Europe's Second-Lien Loan Sales Surge on Private Debt Demand
(Bloomberg) -- Issuance of second-lien loans in Europe has surged this year as more borrowers tap into the growing appetite from private debt investors who are keen to source higher-yielding paper.
Supply volumes have been further boosted by a handful of larger transactions that includes this week’s 500 million euro ($571 million) second-lien loan for hearing-aid maker Sivantos Pte Ltd. and Widex A/S, which was originally earmarked for syndication in the high-yield bond market, according to people familiar with the matter.
“From an issuer perspective, it may be a little more expensive than a high-yield bond, but in some cases, and in light of current market conditions, it may be worth to pay more for the certainty of execution, flexibility and attractive documentation,” said Michael Dakin, a capital markets lawyer at Clifford Chance LLP in London.
Sales of second-lien facilities in the region have reached 3.6 billion euros so far in 2018, which represents a 70 percent increase over last year’s total volumes, according to data compiled by Bloomberg.
The hearing-aid manufacturer walked away from the high-yield market as its recent deleveraging enabled it to seek a second-lien loan at attractive levels that weren’t far from what would have been achieved via an unsecured debt sale--but with the added bonus of flexibility, the people familiar said.
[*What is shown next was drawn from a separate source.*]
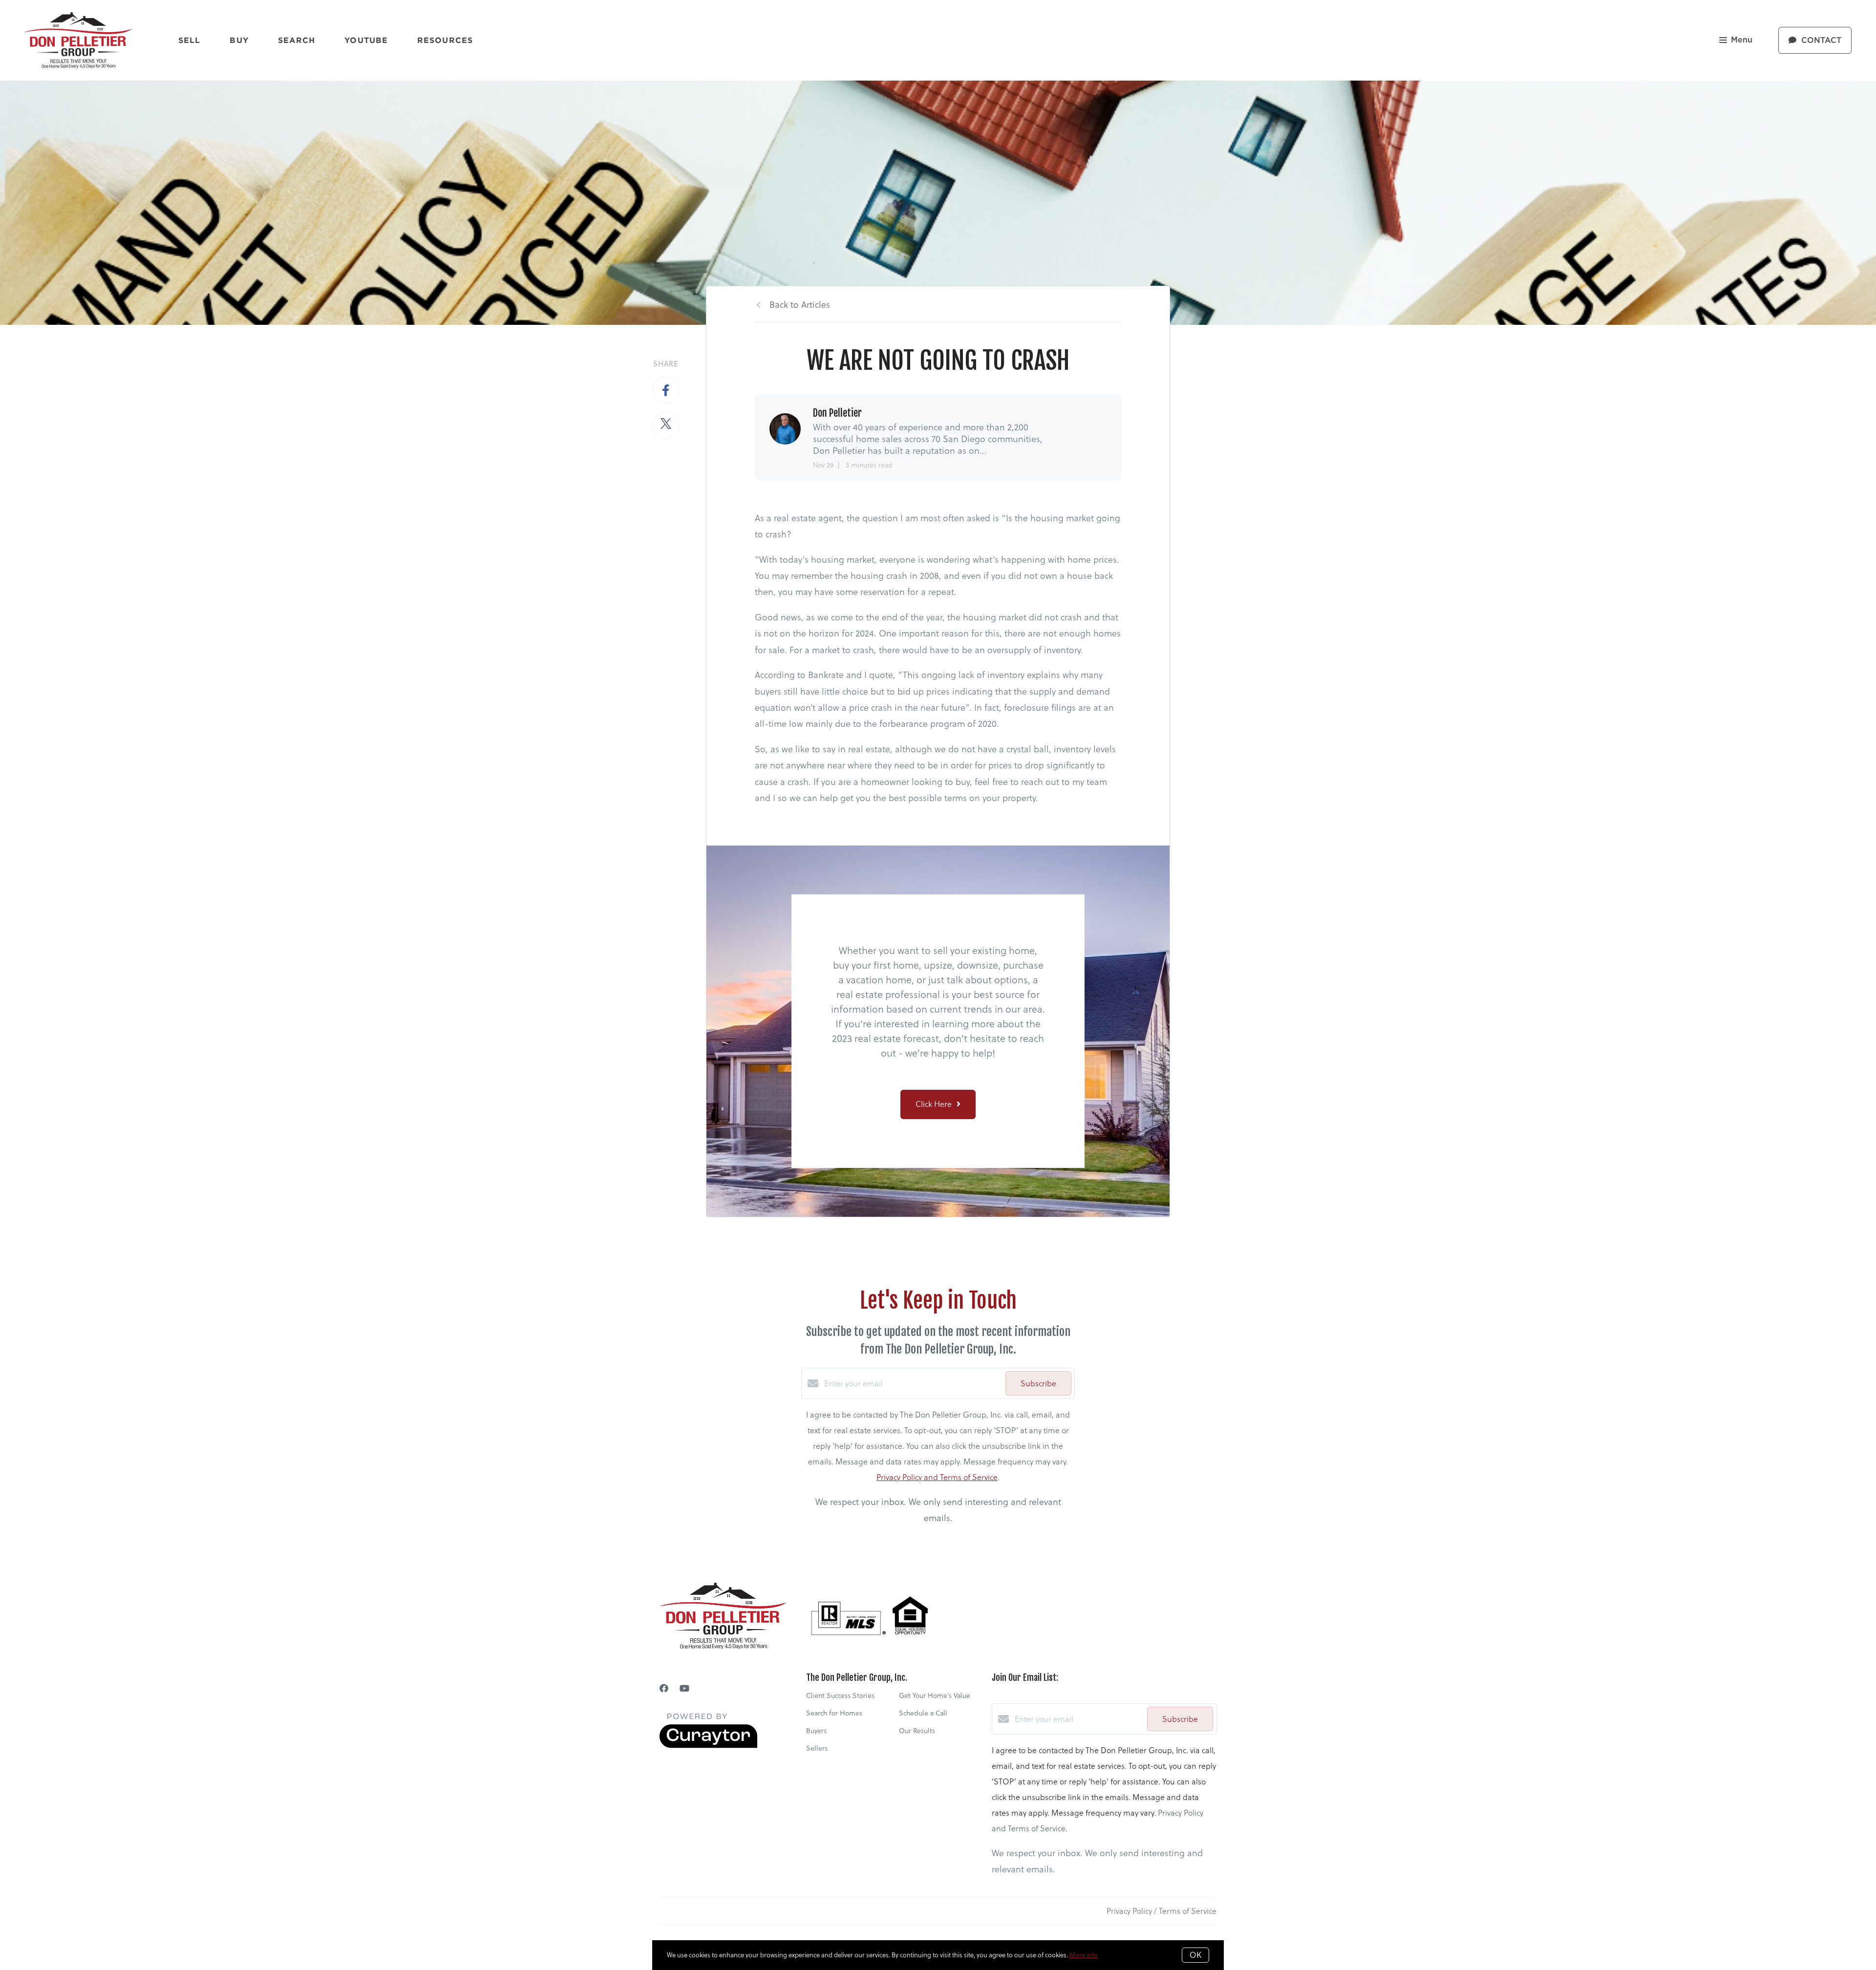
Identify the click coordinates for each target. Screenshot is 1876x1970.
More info (1083, 1954)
Sivantos’ second-lien facility, alongside a 100 million euro add-on term loan, will replace an unsecured bridge loan put in place to finance the company’s merger with Danish peer Widex. The loan pays a margin of 675 basis points with a zero percent floor and has a one-year non-call feature.
The bridge follows a July deal in which Sivantos secured 2.69 billion euros-equivalent in dollar- and euro-denominated term loans.
Yields in Europe’s high-yield market broke through 4 percent on Wednesday, the first time that’s happened since early July, after reaching all-time lows in 2017. As yields have crept up, non-financial bond sales have slowed with year-to-date volumes at 58.5 billion euros, far below the record 96.2 billion euros sold in 2017.
Syndicate bankers say a strong bid from direct lending funds looking to deploy cash amid record levels of dry powder is encouraging sponsors to opt for the instrument when seeking to add a subordinated layer of debt to buyout financings. They also note that the flexibility offered by the lower-ranked debt in comparison to bonds is an added allure.
On the demand side, second-lien loans offer leverage finance investors the chance to increase returns given the tight first-lien new issue pricing seen in Europe over the past couple of years. For private debt investors operating in an increasingly crowded and competitive market environment, it’s a chance to put money to work away from unitranches or other bilateral facilities.